Tras el 3,4% informado por el INDEC en marzo, el titular de APYME local, Gustavo Casciotti, señaló que el dato “no sorprendió” y alertó por el deterioro del poder adquisitivo, el endeudamiento de las familias y la fuerte caída de ventas en Mar del Plata.
El presidente de APYME Mar del Plata, Gustavo Casciotti, analizó el 3,4% de inflación registrado en marzo por el INDEC y aseguró que el número “no sorprendió”, en un contexto donde los precios vienen en ascenso sostenido desde hace meses y golpean de lleno al consumo local.
“Te podría decir que no me sorprendió, esperábamos una inflación que estuviera sobre el 3% o superándolo. Lo venimos palpitando a lo largo de todo marzo con nuevas listas de precios en prácticamente todos los rubros”, sostuvo. En ese sentido, remarcó la incidencia del aumento en combustibles y transporte como factores que “terminaron traccionando la inflación al alza”.

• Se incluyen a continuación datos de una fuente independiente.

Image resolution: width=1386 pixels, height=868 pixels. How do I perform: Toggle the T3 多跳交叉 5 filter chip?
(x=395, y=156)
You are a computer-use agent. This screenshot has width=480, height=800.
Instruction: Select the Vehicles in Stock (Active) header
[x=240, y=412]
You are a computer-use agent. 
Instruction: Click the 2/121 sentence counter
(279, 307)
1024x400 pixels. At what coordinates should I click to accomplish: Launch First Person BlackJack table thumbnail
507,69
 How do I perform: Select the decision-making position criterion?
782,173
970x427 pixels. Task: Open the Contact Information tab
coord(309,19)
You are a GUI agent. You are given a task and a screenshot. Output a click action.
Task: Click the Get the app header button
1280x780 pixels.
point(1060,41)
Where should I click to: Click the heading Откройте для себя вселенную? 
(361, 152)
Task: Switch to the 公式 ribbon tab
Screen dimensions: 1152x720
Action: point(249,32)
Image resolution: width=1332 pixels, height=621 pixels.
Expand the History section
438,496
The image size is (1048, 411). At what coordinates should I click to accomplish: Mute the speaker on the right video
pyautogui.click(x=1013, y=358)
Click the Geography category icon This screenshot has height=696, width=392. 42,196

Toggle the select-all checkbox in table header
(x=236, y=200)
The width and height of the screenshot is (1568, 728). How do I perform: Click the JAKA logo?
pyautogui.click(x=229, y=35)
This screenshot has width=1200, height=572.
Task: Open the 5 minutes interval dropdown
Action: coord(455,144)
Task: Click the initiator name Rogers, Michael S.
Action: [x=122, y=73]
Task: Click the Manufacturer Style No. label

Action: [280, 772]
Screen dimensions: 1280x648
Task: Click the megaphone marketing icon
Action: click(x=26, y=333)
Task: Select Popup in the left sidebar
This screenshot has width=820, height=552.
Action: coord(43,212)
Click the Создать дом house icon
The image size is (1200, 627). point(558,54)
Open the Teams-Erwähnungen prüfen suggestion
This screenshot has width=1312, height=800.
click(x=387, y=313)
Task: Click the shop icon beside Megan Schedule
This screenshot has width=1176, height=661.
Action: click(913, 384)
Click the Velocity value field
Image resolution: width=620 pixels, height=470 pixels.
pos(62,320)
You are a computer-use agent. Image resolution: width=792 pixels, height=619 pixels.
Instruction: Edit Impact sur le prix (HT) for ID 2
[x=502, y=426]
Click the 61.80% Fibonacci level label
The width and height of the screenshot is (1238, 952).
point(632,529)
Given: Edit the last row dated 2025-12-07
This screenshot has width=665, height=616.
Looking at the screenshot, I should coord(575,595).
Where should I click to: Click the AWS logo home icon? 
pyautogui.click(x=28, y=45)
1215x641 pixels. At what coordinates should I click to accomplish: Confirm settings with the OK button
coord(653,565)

Casciotti advirtió además sobre un “desacople” entre las expectativas oficiales y la realidad económica: “Vemos un crecimiento desde mayo de 2025 que no para. Este 3,4% es un montón y se nota cada vez que uno va al supermercado”, dijo en diálogo con Extra Radio.
En el plano local, el dirigente empresarial describió un escenario de fuerte retracción del consumo. “Esta inflación creciente determina una pérdida permanente del poder adquisitivo. Los ingresos corren de atrás a los precios y eso deja cada vez menos resto para gastar”, explicó. A esto se suma el peso de tarifas como luz, gas y transporte, que “comprometen porciones crecientes de los ingresos familiares”.
Como consecuencia, señaló cambios en los hábitos de compra: mayor presencia de segundas y terceras marcas, compras diarias en lugar de mensuales y un uso extendido del crédito. “La tarjeta se usa para patear gastos corrientes, incluso alimentos, pero es una herramienta a patas cortas”, afirmó, al mencionar el aumento de la morosidad y los rechazos en operaciones por falta de fondos.
Para las pymes y comercios marplatenses, el panorama es crítico. “Están atenazados por partida doble: caen las ventas y suben los costos, muchos incluso en dólares”, indicó. En ese marco, explicó que muchos comerciantes intentan no trasladar aumentos para sostener ventas, aunque eso “termina comprometiendo la ecuación económica”.
Finalmente, Casciotti alertó que el sector atraviesa una situación límite. “Estamos en una clara emergencia. Vienen desapareciendo decenas de empresas por día y, si no hay un cambio de rumbo que priorice el mercado interno y la industria, las pymes corren riesgo de convertirse en una especie en extinción”, concluyó.